In the 2010 outbreak of whooping cough in California, well over half the victims were fully vaccinated.”

And while we’re looking at data from places that aren’t America, consider the fact that in 2012 and 2014, Italian courts ruled that vaccines do in fact cause autism, as detailed in an article entitled “U.S. Media Blackout: Italian Courts Rule Vaccines Cause Autism” (Health Impact News, Feb. 6, 2015):

On September 23, 2014, an Italian court in Milan awarded compensation to a boy for vaccine-induced autism. (See the Italian document here.) A childhood vaccine against six childhood diseases caused the boy’s permanent autism and brain damage.

While the Italian press has devoted considerable attention to this decision and its public health implications, the U.S. press has been silent.

Two years earlier, on May 23, 2012, Judge Lucio Ardigo of an Italian court in Rimini presided over a similar judgment, finding that a different vaccine, the Measles-Mumps-Rubella vaccine (MMR), had caused a child’s autism. As in the Milan case, the Ministry of Health’s compensation program had denied compensation to the family, yet after a presentation of medical evidence, a court granted compensation. There, too, the Italian press covered the story; the U.S. press did not.

In that case, a 15-month old boy received his MMR vaccine on March 26, 2004. He then immediately developed bowel and eating problems and received an autism diagnosis with cognitive delay within a year. The court found that the boy had ‘been damaged by irreversible complications due to vaccination (with trivalent MMR).’ The decision flew in the face of the conventional mainstream medical wisdom that an MMR-autism link has been debunked.”

So let’s review—we have a doctor who edited a prestigious, peer-reviewed medical journal for years who says you can’t trust findings published in medical journals, another doctor who says vaccines do not have the efficacy they are touted to have, and two different court decisions finding that vaccines caused autism.

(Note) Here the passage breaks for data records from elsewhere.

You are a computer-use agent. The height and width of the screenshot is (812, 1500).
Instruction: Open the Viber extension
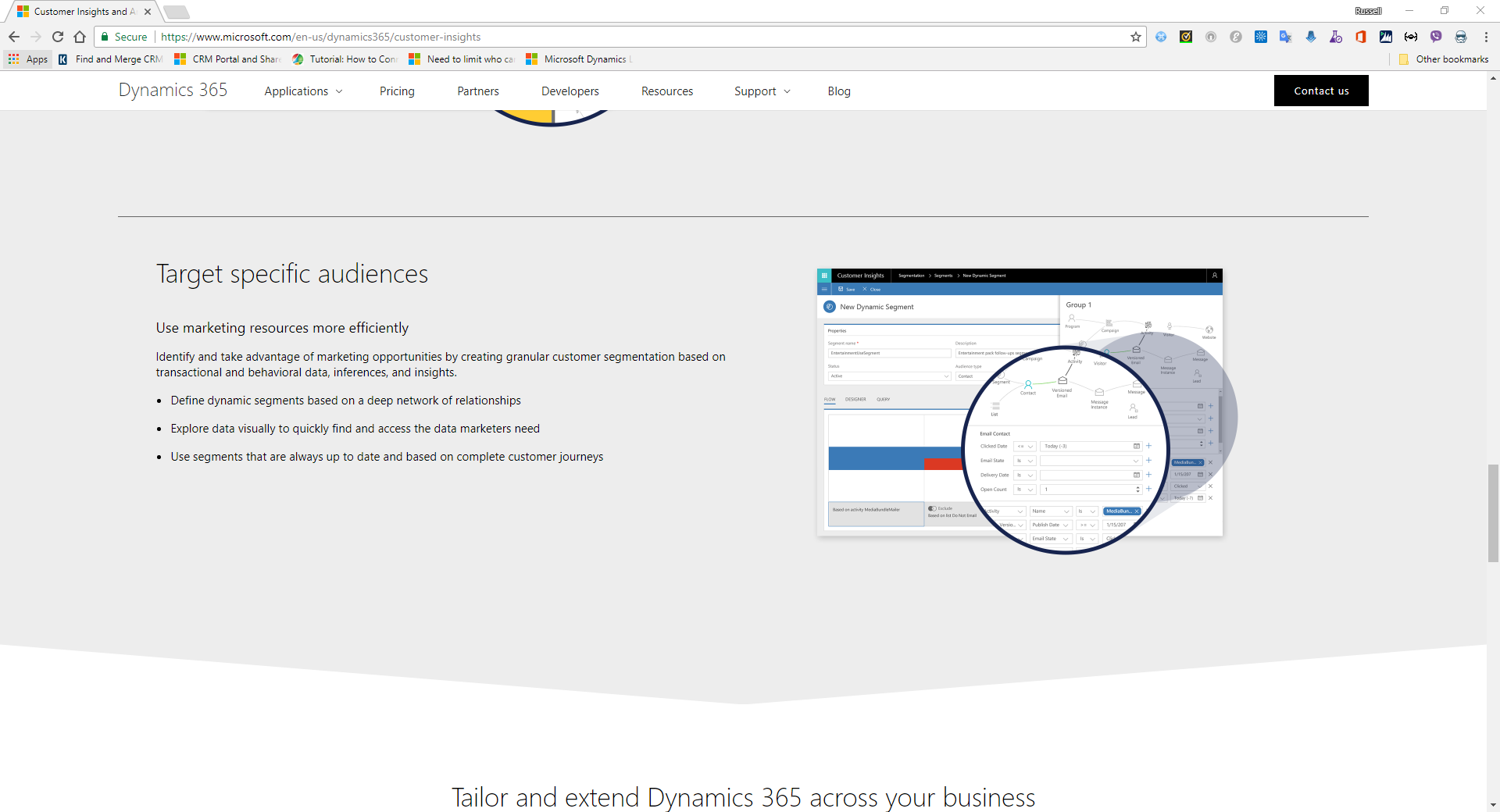1435,37
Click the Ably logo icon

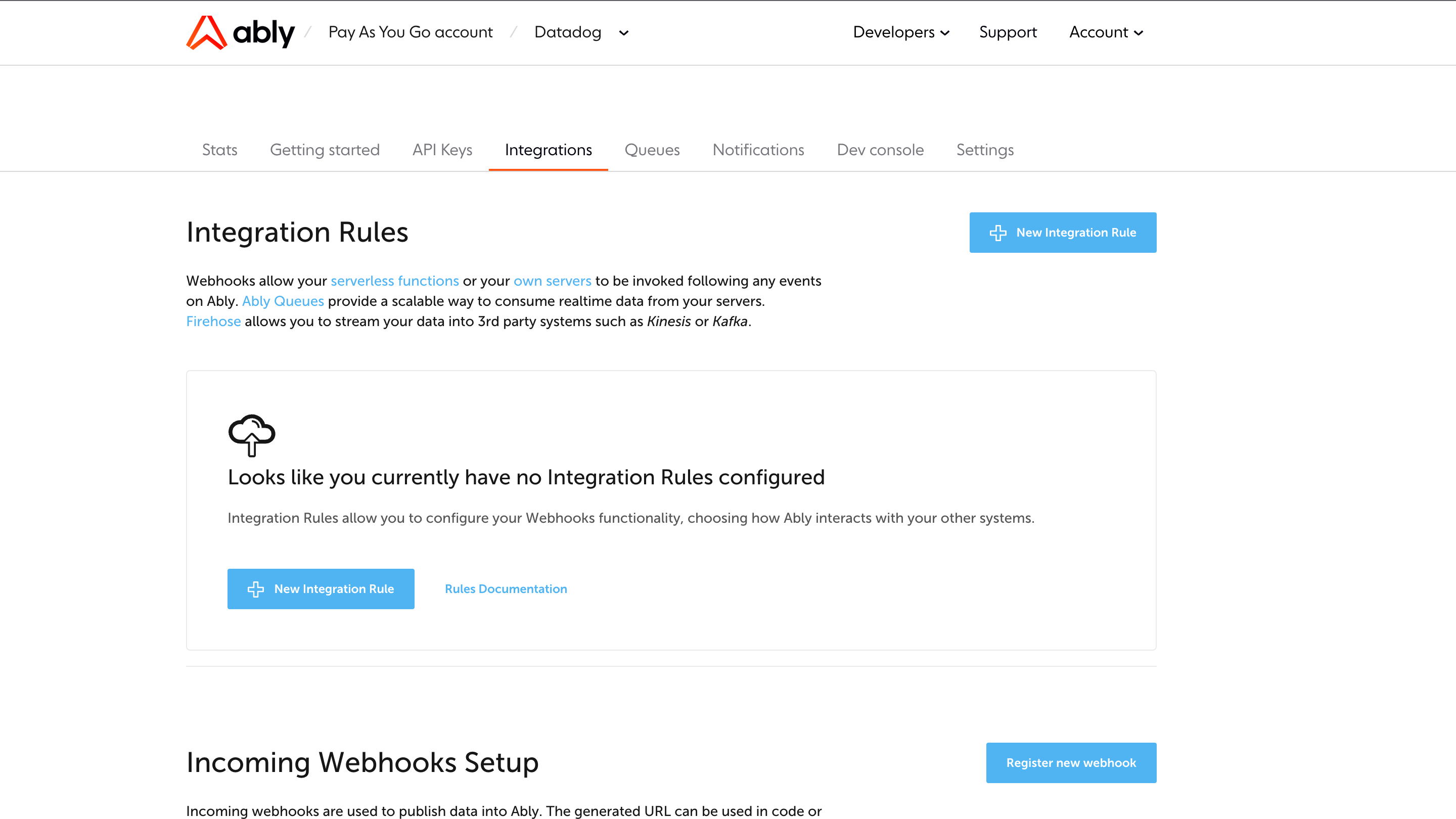point(201,32)
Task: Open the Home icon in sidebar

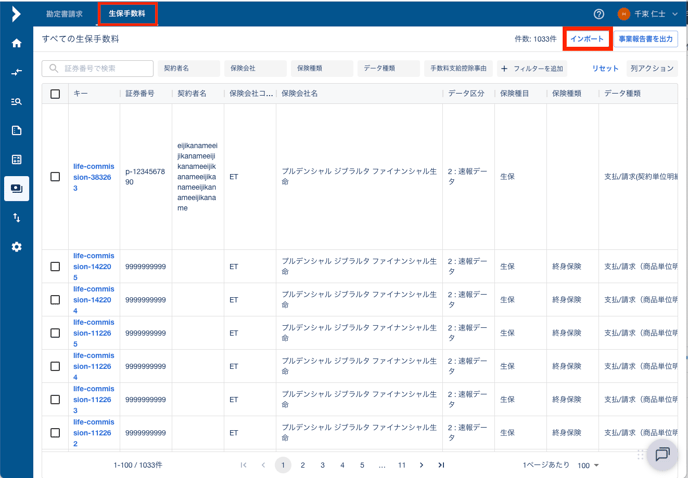Action: [16, 44]
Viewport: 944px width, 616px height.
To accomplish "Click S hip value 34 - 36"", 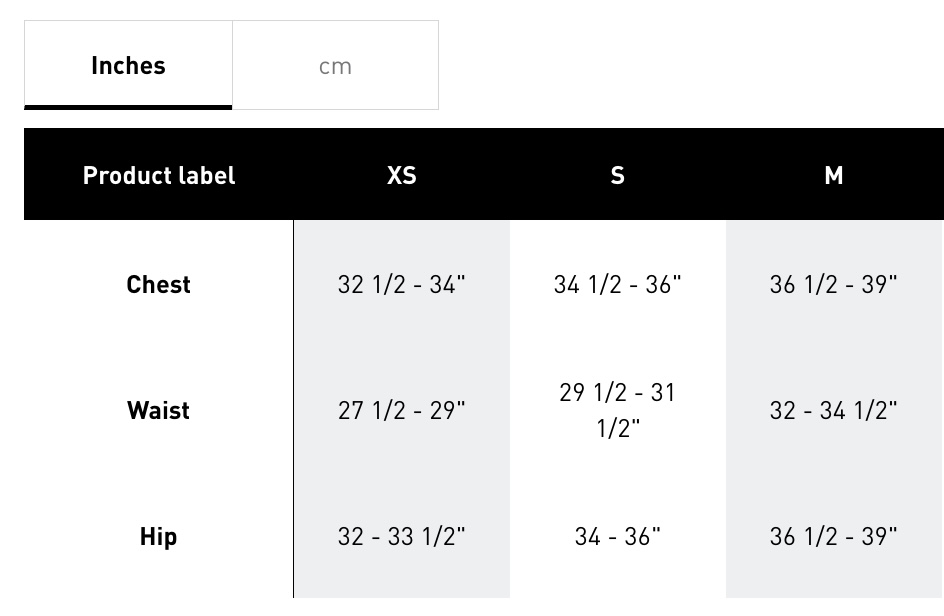I will tap(618, 537).
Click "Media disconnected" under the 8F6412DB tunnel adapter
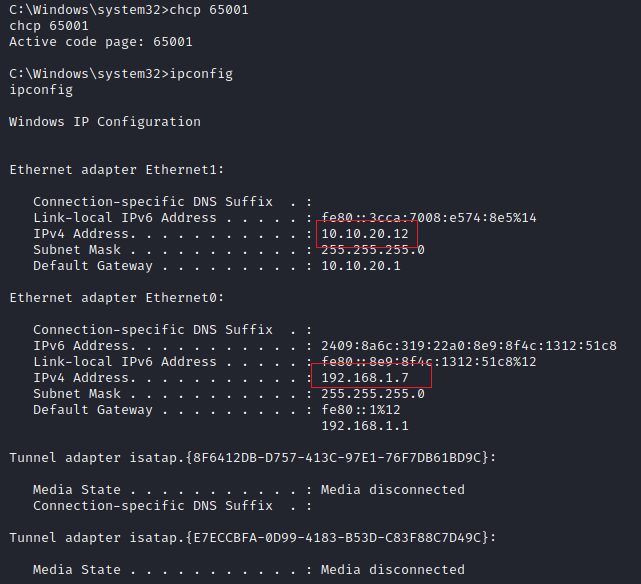641x584 pixels. point(392,490)
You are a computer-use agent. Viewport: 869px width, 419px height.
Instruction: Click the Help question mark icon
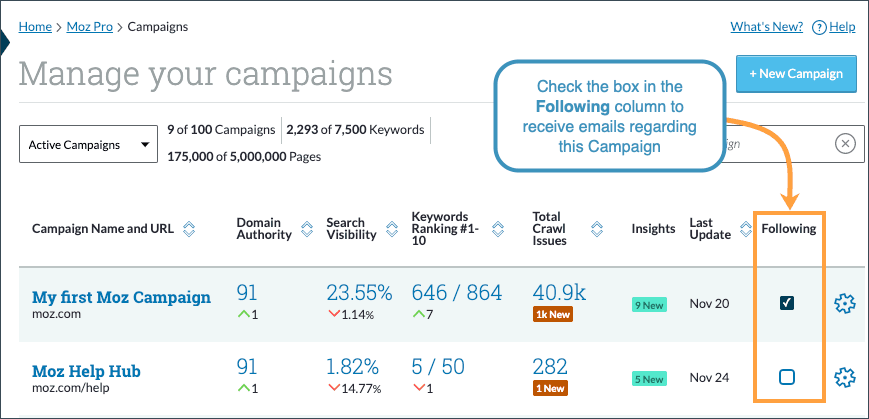coord(820,27)
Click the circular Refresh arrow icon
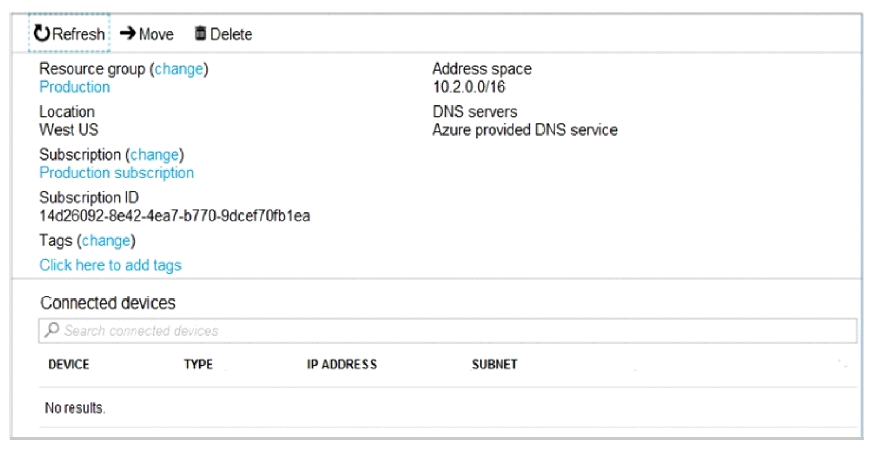The width and height of the screenshot is (873, 452). click(x=42, y=33)
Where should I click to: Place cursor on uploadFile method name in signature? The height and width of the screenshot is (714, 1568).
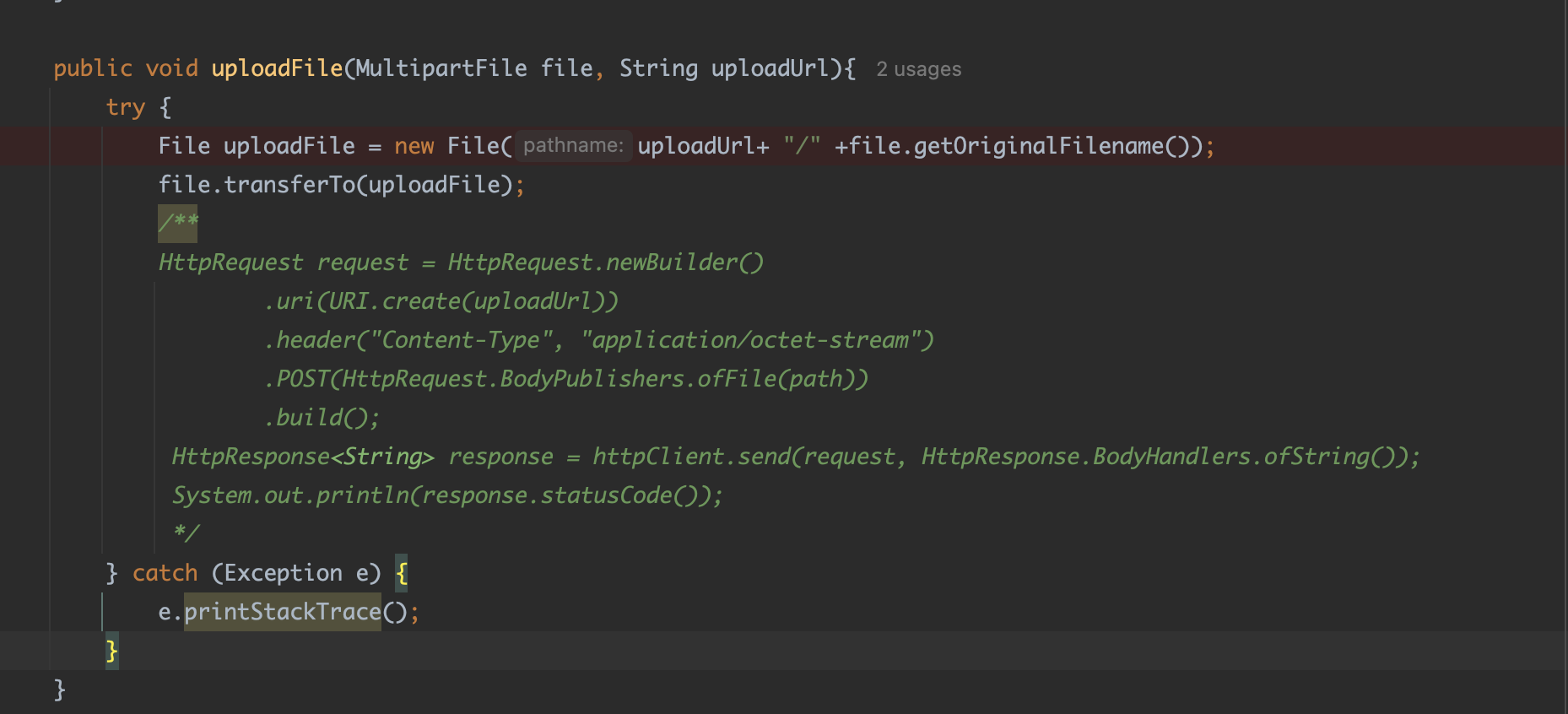coord(277,68)
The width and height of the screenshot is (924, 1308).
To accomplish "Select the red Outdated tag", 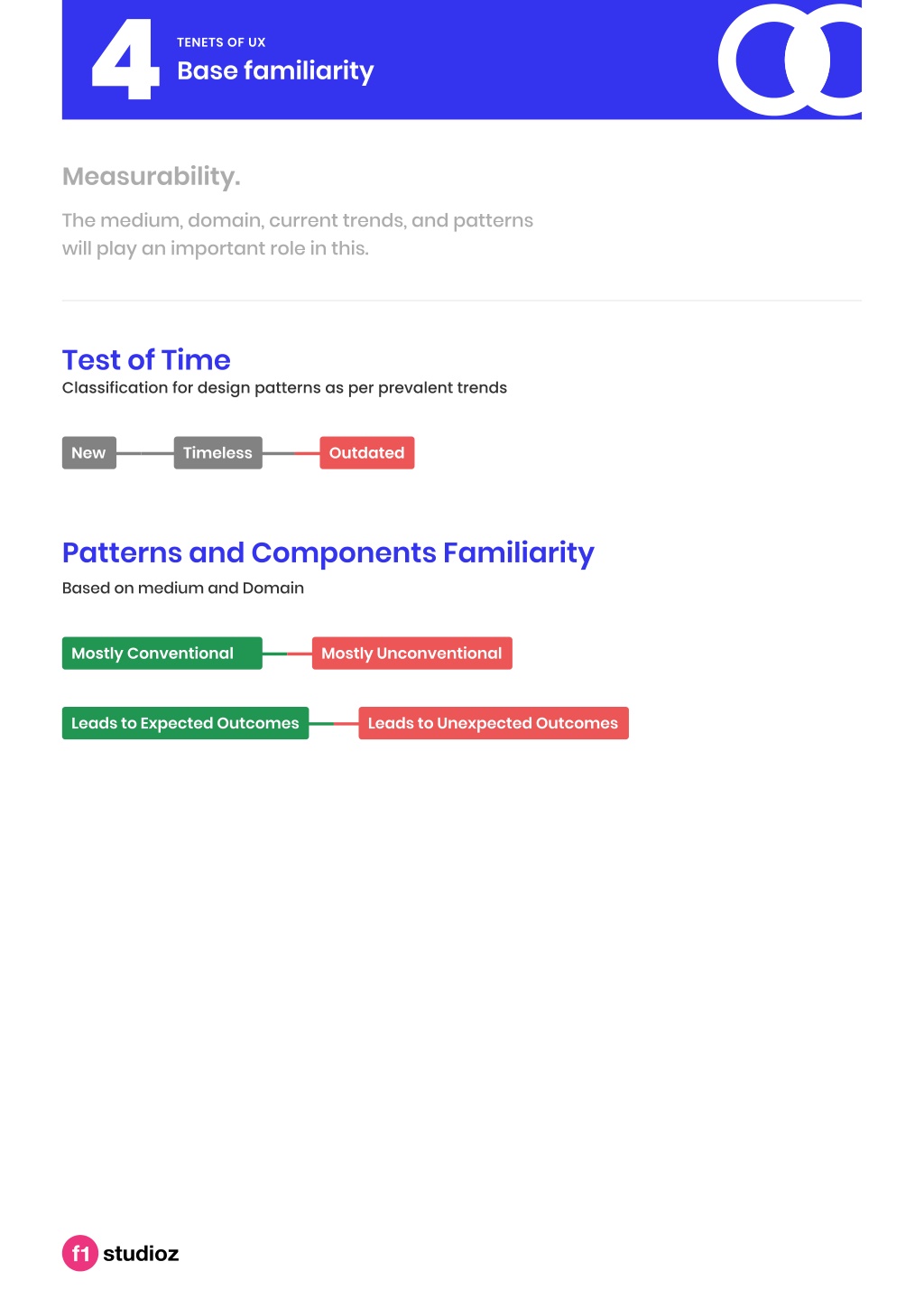I will pyautogui.click(x=367, y=453).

Does that give anyone pause?  If not, why not?  At some point, one has to ask whether or not one’s conditioning is contrary to the truth.

And lastly, again regarding the vaccine-autism link, we can’t forget about the testimony of the CDC’s William Thompson, who in 2014 revealed that he had been a coauthor of a study that was published in the peer-reviewed journal Pediatrics and that he and his coauthors had omitted pertinent data regarding increased risk of autism from the MMR vaccine.  Here is the pertinent part of his press release:

I regret that my coauthors and I omitted statistically significant information in our 2004 article published in the journal Pediatrics.

The omitted data suggested that African American males who received the MMR vaccine before age 36 months were at increased risk for autism.

Decisions were made regarding which findings to report after the data were collected, and I believe that the final study protocol was not followed.”

How did his “peers” not catch this omission?

Were they even trying to catch it?

How often does this occur?

Does anyone still think that “peer-reviewed” necessarily confers the imprimatur of the pinnacle of knowledge?  Anyone still convinced beyond the shadow of a doubt that vaccines don’t cause autism?

Thompson himself is not convinced, as he states further along in his press release:

Reasonable scientists can and do differ in their interpretation of information. I will do everything I can to assist any unbiased and objective scientists inside or outside the CDC to analyze data collected by the CDC or other public organizations for the purpose of understanding whether vaccines are associated with an increased risk of autism.

There are still more questions than answers, and I appreciate that so many families are looking for answers from the scientific community.”

More questions than answers regarding a vaccine-autism link?  A CDC scientist thinks so.  So why not the needle-pushers?